Literary 007 meme: Jimmy Cannon

Jimmy Cannon (1909-1973)

Thanks to .@JB_UnivEx on Twitter, the blog was reminded of a major U.S. sports writer, Jimmy Cannon (1909-73).

In the novel Diamonds Are Forever, Bond hangs around quite a bit with former CIA agent Felix Leiter.

Leiter gives Bond a New York Post sports column he clipped from the newspaper.

“This Jimmy Cannon is their sports columnist,” Leiter tells Bond. “Good writer. Knows what he’s writing about. Read it in the car. We ought to be moving.”

A couple of sentences later, there’s this passage:

“Bond settled himself down with Jimmy Cannon’s tough prose.
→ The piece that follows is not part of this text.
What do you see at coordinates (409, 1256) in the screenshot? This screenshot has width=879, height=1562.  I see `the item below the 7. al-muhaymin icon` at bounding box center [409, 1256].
As he read, the Saratoga of the Jersey Lily’s Day vanished into the dusty, sweet past and the twentieth century looked out at him from the piece of newsprint and bared its teeth in a sneer.”

What follows is a supposed Cannon column. (h/t to the Fleming’s Bond website, which wrote about Cannon in 2014.) Afterwards, Leiter comments. “And Jimmy Cannon doesn’t let on the big boys are back again, or their successors.”

Cannon, in his day, was a celebrated U.S. newspaper sports columnist. He wrote short, punchy sentences. It was said Cannon never wrote a sentence longer than 10 words.

One of his fans was Dick Schaap (1934-2001). Schaap began as a newspaper man but managed to transition into television. He was the host of an ESPN show called The Sports Reporters. It consisted of Schaap and (mostly egoist) newspaper columnists. That show ended in May 2017.

Going into commercial breaks during the early years of The Sports Reporters, viewers saw images of Howard Cosell, one of the most famous U.S. sports casters of all time. Another was Jimmy Cannon.

When Cannon died, Dave Anderson of The New York Times did his obituary.

He was perhaps the first sportswriter aware of the sociological impact of the black athlete. Of Joe Louis, the former world heavyweight boxing champion, he once wrote:

“He’s a credit to his race—the human race.”

Of all his assignments, Mr. Cannon appeared to enjoy boxing the most, even though he criticized it as “the red‐light district” of sports. He was content with his role as a sports columnist despite editors who sometimes derided the sports pages as the “toy department” of their newspapers.

When Diamonds Are Forever was written, Ian Fleming was still a working journalist. In his case, Fleming was the foreign editor of The Sunday Times. Of course, earlier in his career, Fleming wrote from the Soviet Union for the Reuters news service.

The fact that 007’s creator was familiar with leading U.S. journalists was not a surprise. Fleming would drop other references to U.S. journalists later in his novels.

Still, Dick Schaap, a Cannon admirer, is barely remembered today. Cannon didn’t live to the era when sports writers became celebrities.